ACTION ITEM ->
Without including any image, retype the records word for word.

Saved entries
□ □ □ □

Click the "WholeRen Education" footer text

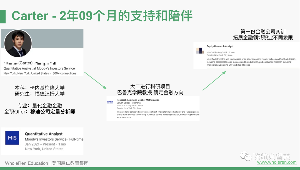pos(26,163)
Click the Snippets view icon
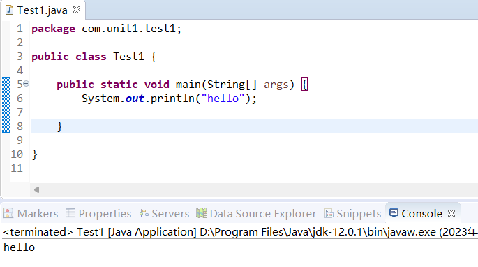Screen dimensions: 478x267 329,213
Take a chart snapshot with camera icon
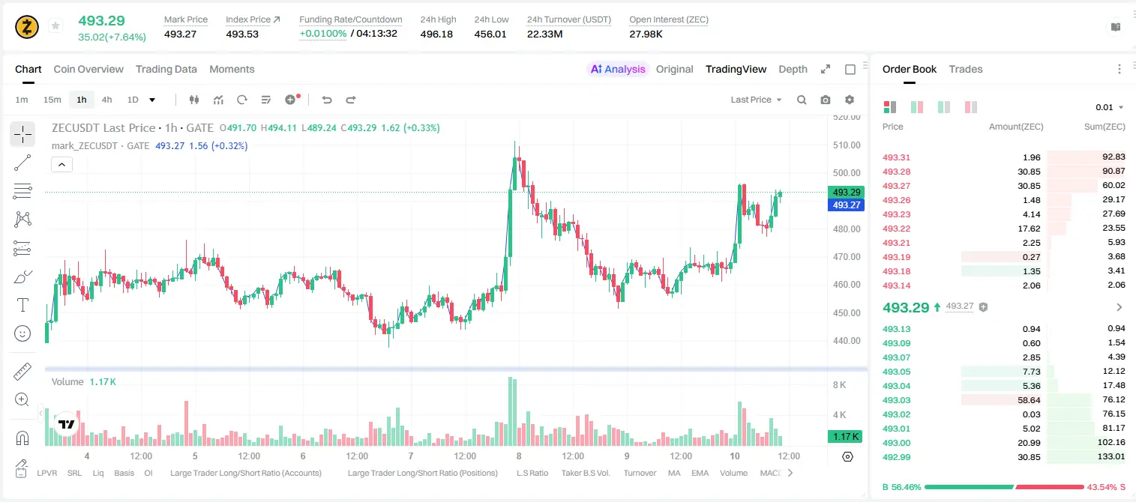The height and width of the screenshot is (502, 1136). pos(826,100)
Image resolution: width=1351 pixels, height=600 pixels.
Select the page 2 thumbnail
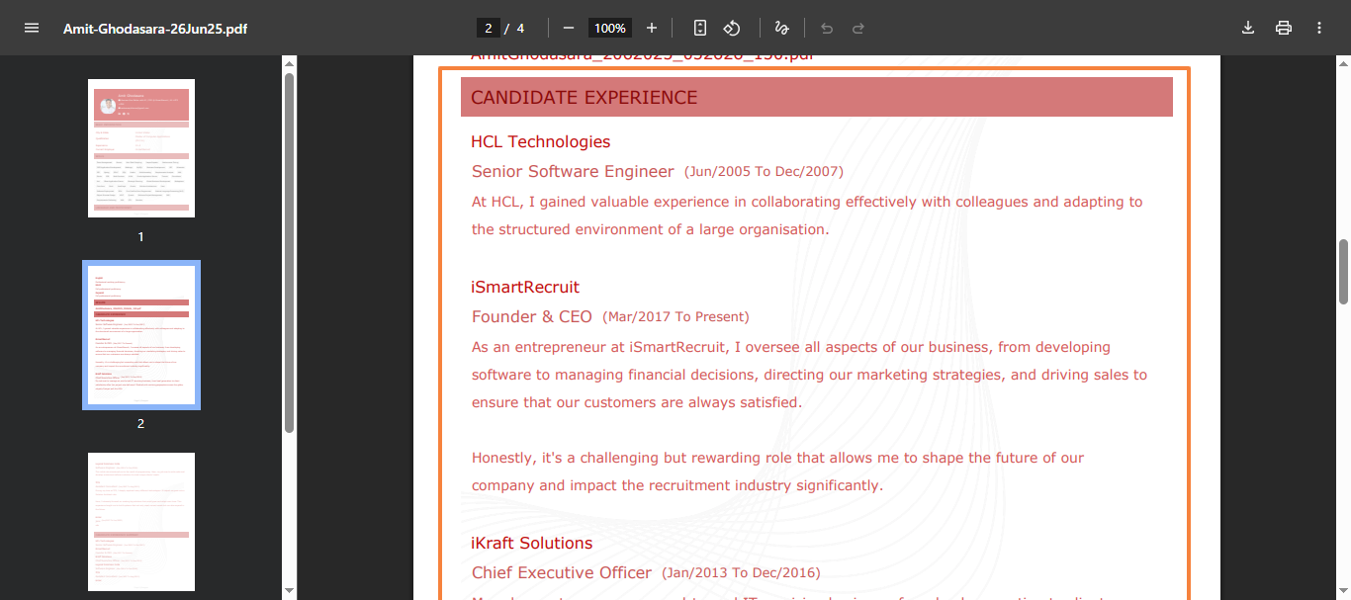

□ □ □ □

TASK OUTPUT ->
Click the "WholeRen Education" footer text

pos(26,163)
Click the Snippets view icon
Screen dimensions: 478x267 329,213
Take a chart snapshot with camera icon
The height and width of the screenshot is (502, 1136). pos(826,100)
Image resolution: width=1351 pixels, height=600 pixels.
Select the page 2 thumbnail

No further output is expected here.